Isolation, characterization, and in vitro proliferation of canine bone marrow, adipose tissue, muscle, and periosteum-derived mesenchymal stem cells

Objective: To isolate and characterize mesenchymal stem cells (MSCs) from canine muscle and periosteum, and to compare the proliferative capacity of bone marrow, adipose tissue, muscle, and periosteum-derived MSCs (BMSCs, AMSCs, MMSCs, and PMSCs, respectively).

Sample Population: Seven canine cadavers.

Procedures: Characterization of MSCs was based on their plastic adherence and morphology, immunofluorescence of MSC-associated cell surface markers, and expression of pluripotency-associated transcription factors. Morphological and histochemical methods were used to evaluate differentiation of MSCs cultured in adipogenic, osteogenic, and chondrogenic media. Passage one MSCs, cultured in triplicate, were counted at 24, 48, 72, and 96 hours to determine tissue specific-MSC proliferative capacity.

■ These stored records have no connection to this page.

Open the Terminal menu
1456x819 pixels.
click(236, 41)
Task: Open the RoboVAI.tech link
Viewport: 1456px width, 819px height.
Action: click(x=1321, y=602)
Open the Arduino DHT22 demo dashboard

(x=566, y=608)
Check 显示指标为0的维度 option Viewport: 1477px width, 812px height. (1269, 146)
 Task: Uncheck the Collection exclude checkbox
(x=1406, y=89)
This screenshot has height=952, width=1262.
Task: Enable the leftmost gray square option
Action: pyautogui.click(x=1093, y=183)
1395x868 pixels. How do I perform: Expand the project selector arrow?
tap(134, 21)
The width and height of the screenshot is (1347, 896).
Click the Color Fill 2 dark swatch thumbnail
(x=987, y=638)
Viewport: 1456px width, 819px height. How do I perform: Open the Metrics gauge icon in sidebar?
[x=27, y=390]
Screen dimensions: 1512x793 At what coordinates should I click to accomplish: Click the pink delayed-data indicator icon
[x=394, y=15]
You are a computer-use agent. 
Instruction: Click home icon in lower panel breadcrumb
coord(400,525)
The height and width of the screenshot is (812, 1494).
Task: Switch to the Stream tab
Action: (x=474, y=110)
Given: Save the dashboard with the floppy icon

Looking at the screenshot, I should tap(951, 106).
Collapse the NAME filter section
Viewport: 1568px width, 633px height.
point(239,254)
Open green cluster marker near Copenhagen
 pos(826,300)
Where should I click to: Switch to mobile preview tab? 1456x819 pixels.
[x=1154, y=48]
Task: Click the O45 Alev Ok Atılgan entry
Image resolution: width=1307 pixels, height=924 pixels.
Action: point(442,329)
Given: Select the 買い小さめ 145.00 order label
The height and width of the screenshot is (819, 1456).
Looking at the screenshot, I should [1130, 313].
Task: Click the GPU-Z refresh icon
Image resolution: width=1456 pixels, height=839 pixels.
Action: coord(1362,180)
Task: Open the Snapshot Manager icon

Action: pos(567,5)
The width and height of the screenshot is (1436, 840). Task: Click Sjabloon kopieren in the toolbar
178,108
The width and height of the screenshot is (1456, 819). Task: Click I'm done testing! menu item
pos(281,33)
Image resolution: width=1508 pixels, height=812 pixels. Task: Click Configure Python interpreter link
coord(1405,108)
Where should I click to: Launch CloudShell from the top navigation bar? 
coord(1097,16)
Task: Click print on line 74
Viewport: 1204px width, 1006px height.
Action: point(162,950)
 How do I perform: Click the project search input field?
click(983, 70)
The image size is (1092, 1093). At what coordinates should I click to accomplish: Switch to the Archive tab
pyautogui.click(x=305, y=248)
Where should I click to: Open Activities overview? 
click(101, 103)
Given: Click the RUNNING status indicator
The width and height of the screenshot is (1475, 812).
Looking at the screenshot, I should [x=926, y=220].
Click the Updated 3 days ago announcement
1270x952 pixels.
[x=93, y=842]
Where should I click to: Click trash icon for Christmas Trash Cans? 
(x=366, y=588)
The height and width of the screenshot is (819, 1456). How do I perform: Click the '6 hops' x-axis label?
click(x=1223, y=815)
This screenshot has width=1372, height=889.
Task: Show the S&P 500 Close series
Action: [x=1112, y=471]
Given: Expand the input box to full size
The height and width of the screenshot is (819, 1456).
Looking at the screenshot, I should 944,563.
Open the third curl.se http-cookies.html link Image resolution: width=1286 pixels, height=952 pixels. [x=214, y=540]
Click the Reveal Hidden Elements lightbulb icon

Mesenchymal stem cell yield/gram of tissue was calculated for confluent passage one MSCs.

Results: Successful isolation of BMSCs, AMSCs, MMSCs, and PMSCs was based on their plastic adherence and morphology, positive expression of CD44 and CD90, negative expression of CD34, CD45, and CD 146, mRNA expression of SOX2, OCT4, and NANOG, and adipogenic and osteogenic differentiation. The proliferative capacity was not significantly different between BMSCs, AMSCs, MMSCs, and PMSCs over a four day culture period. However, periosteum provided a significantly higher MSC yield/gram of tissue once confluent in passage one (mean ± SD of 19,400,000 ± 12,800,000 of PMSCs/gram of periosteum obtained in a mean ± SD of 13 ± 1.64 days).

Conclusions and Clinical Relevance: Canine muscle and periosteum are sources of MSCs. Periosteum is a superior tissue source for MSC yield, and may be useful in allogenic applications.